• [Document passage]
▶
# Budget meat grinder  help



## calicoolguy (Nov 16, 2020)

I have been lurking the forums for months and really appreciate all the tips, tricks and general advice found here. I purchased my first WSM six months ago and have loved it. My life’s goal has always been the perfect hamburger. Love burgers and always experimenting. I have read so much about the difference in grinding your own meat that I’m ready to give it a go. Two problems... not sure what to get and second is budget. I’m in that 100-150 max range. This is mostly going to be a burger making machine where it will run 2-5lbs through max.  
The options I’ve looked at and seem to have positive reviews are 

the cabelas heavy duty @ $99

cabelas deluxe @ $129

weston black #5 or #8 @ 79 and 99

Lem #8 counter top @ $ 120


----------



## DanMcG (Nov 16, 2020)

calicoolguy said:


> it will run 2-5lbs through max.


You can get a nice manual, hand crank unit for under 50 and it will do it just fine.


----------



## BrianGSDTexoma (Nov 16, 2020)

Do you have a kitchen Aid?  Grinder attachment is around $35.


----------



## JC in GB (Nov 16, 2020)

If I was grinding less than 10 lbs of meat most of the time, I would go with a manual.  Inexpensive and stone axe reliable.

I love making my own beef point burgers.  I buy a whole packer brisket, smoke the flat and grind the trim and point into burger.  Simply fantatic.

JC


----------



## Murray (Nov 16, 2020)

Keep an eye on the used market.


----------



## calicoolguy (Nov 16, 2020)

No kitchen aid mixer for me... wish but sadly no.  

I’ve been all over used market lately but not much around me outside of some used manuals. Some electrics but mostly the amazing Chinese specials which I’ve never heard of.

so thinking manual for 50 over one of those?


----------



## Murray (Nov 16, 2020)

When I suggested the used market, you post “Looking for a used meat grinder.... It’s amazing what people have sitting in the basement collecting dust, all they need is a post to jog their memory.  That’s how I got a $75 (retail) grinder for $10.


----------



## calicoolguy (Nov 16, 2020)

Ok interesting... didn’t thing going that route.  Thanks


----------



## chef jimmyj (Nov 16, 2020)

It's Chinese made but the Kitchener #12 has an all metal gear drive and can be had, under $140, most likely  $99 in the next couple of weeks...JJ


----------



## calicoolguy (Nov 16, 2020)

I have read on these forums the Kitchener #12 has a nice little following.  But have yet to find in stock or really for sale anywhere near that amount.


----------



## pc farmer (Nov 16, 2020)
◀
• [Exercise aim]
For the meat grinder thread, answer yes or no to each statement and quote the words that decide it: (a) the first poster's budget tops out at $150; (b) the grinder attachment for a KitchenAid costs around $50; (c) Murray bought a grinder that retailed for $75 for $10. The lines that come after this are not needed.

• [Dataset section]
▶
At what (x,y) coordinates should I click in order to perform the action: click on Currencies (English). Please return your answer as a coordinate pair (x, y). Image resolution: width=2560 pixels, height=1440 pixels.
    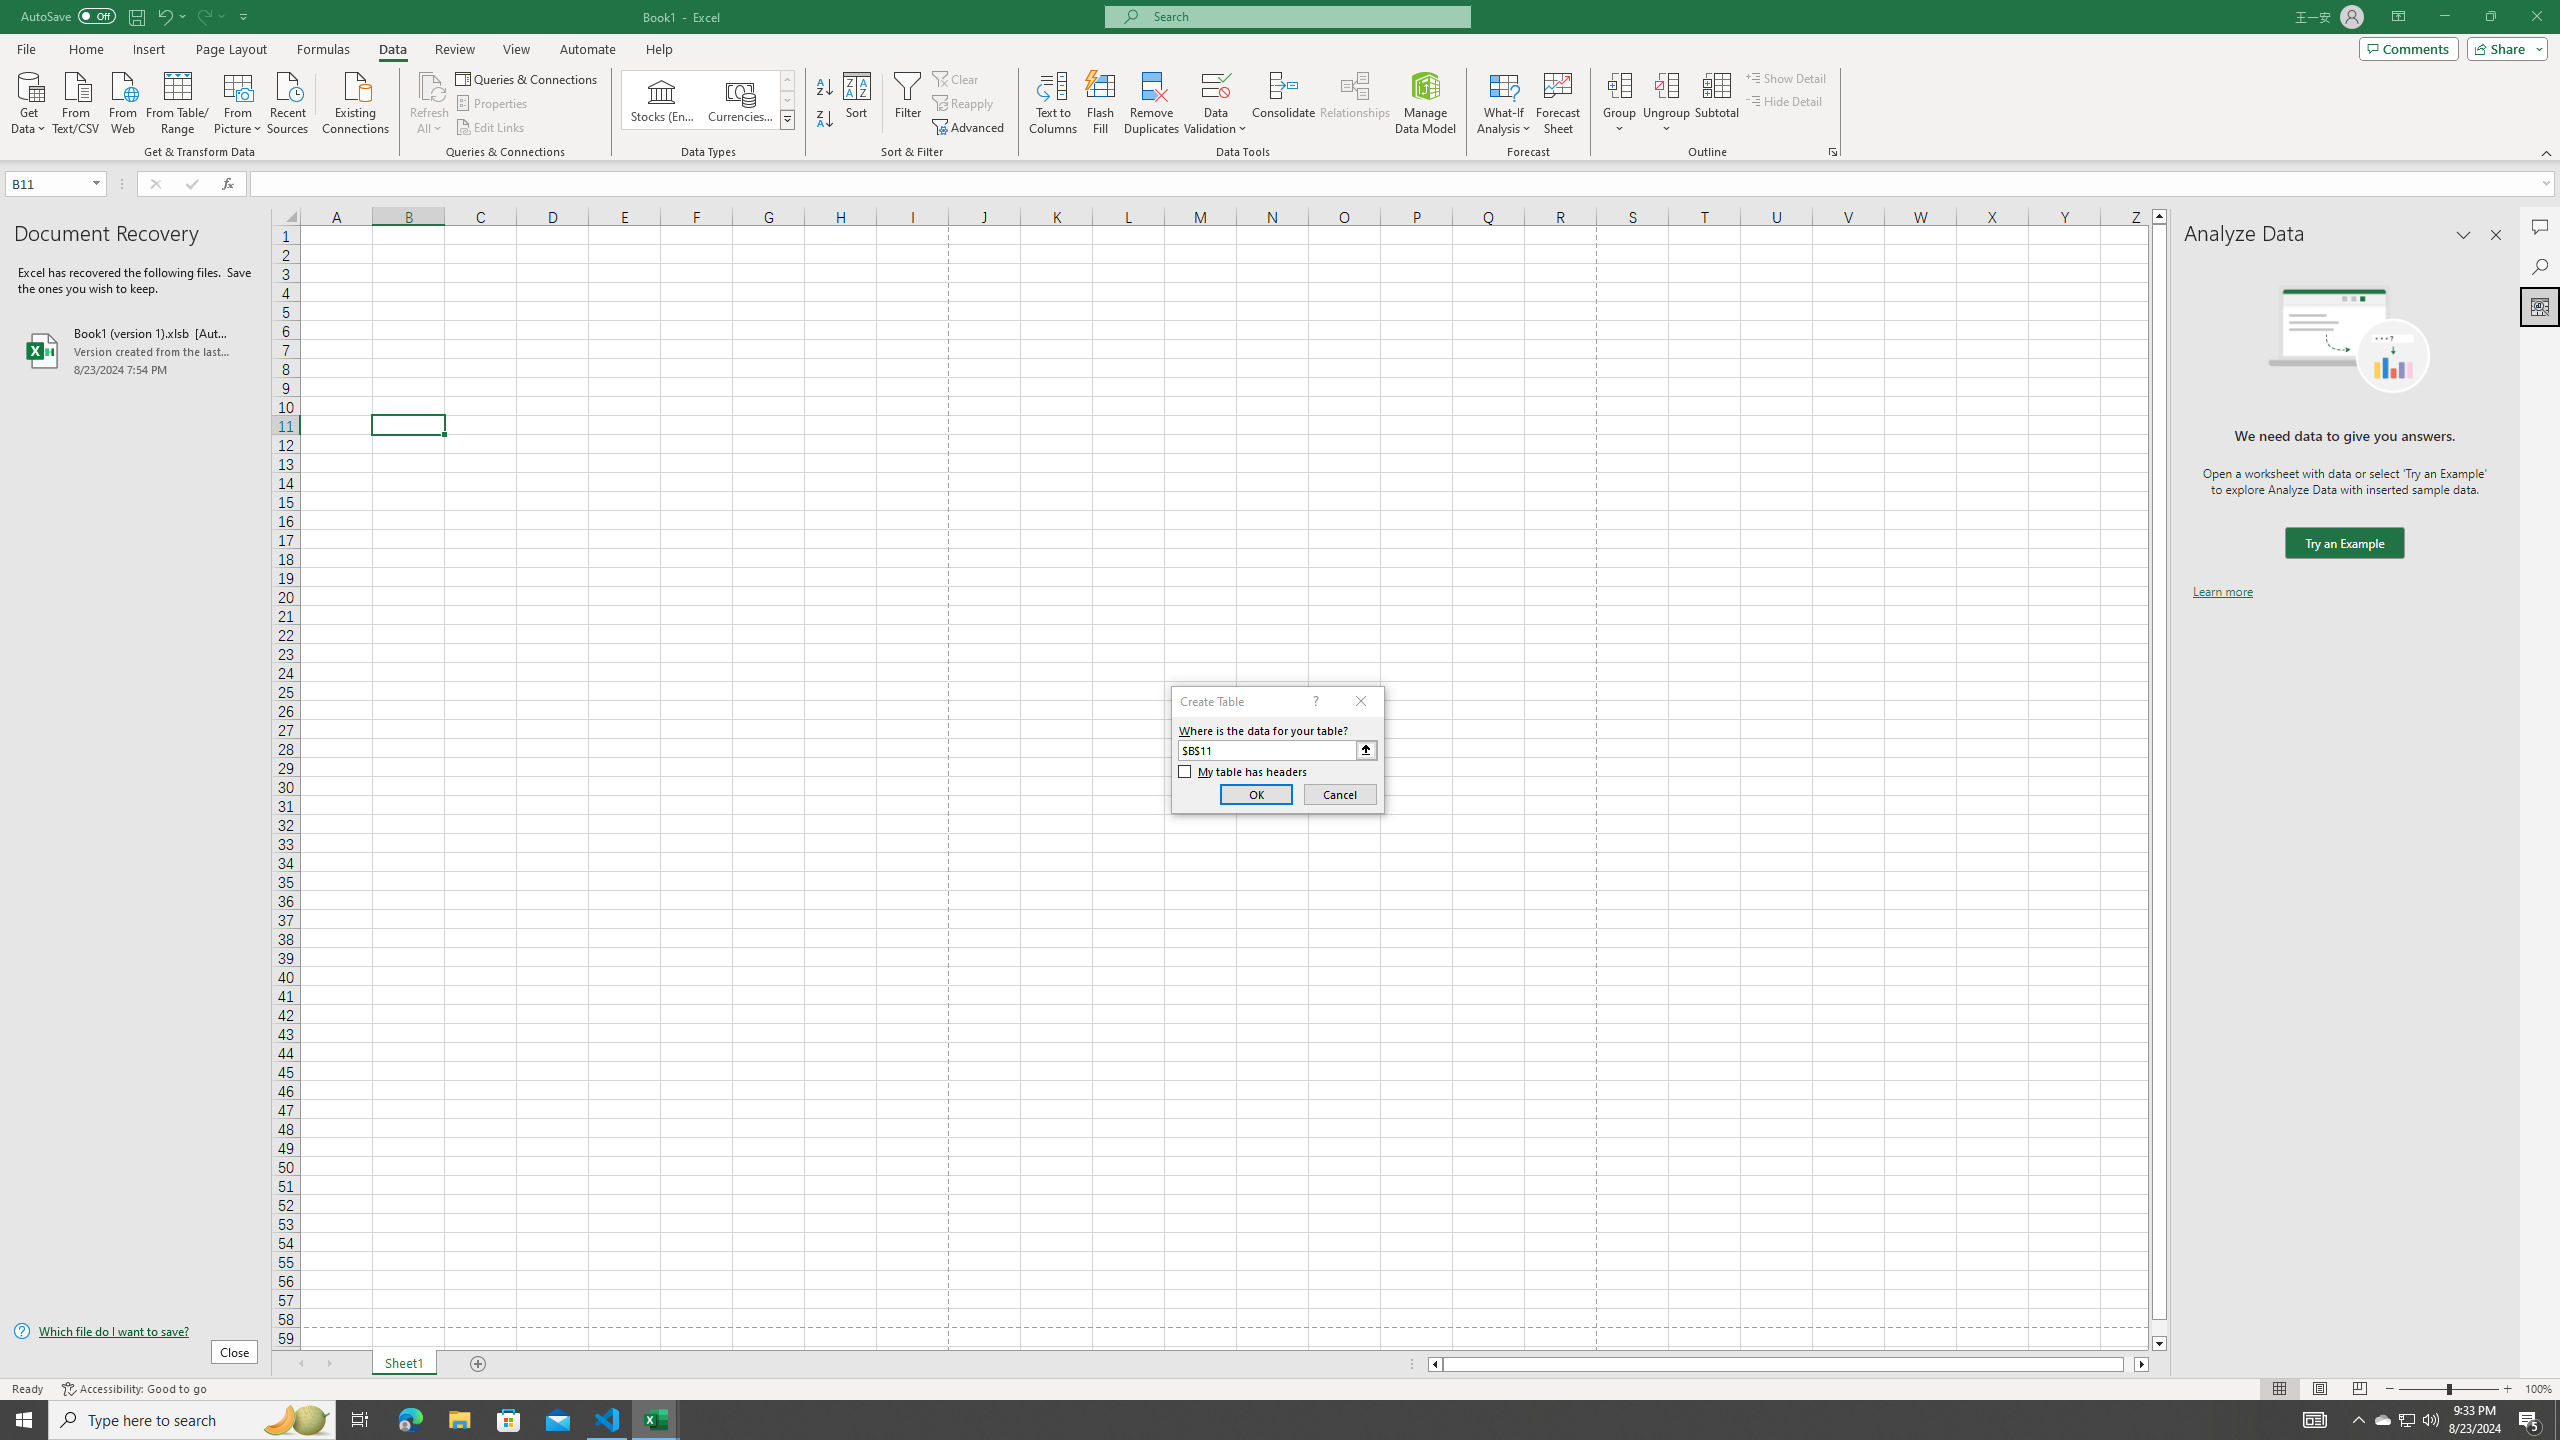
    Looking at the image, I should click on (740, 100).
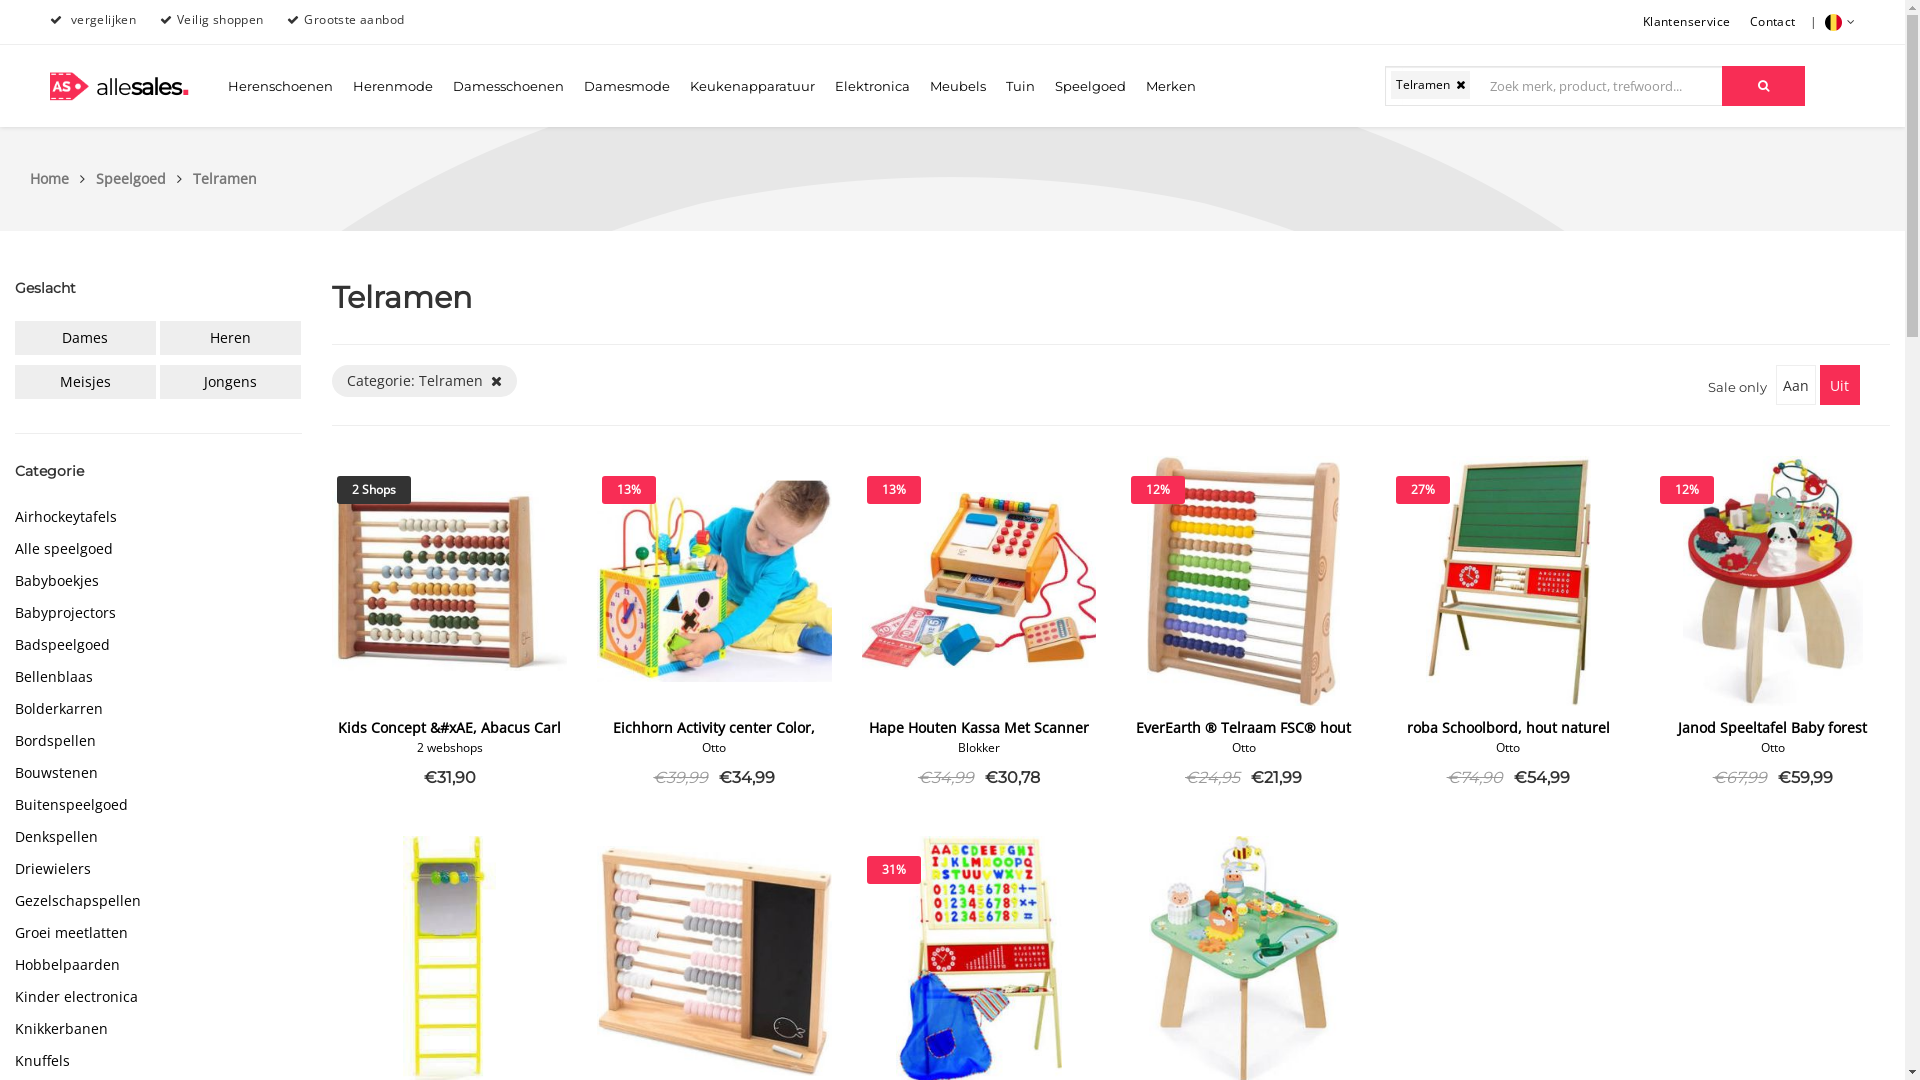 This screenshot has height=1080, width=1920. I want to click on Babyboekjes, so click(158, 581).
◀
• [Exercise response]
(a) Yes: "I’m in that 100-150 max range."
(b) No: "Grinder attachment is around $35."
(c) Yes: "That’s how I got a $75 (retail) grinder for $10."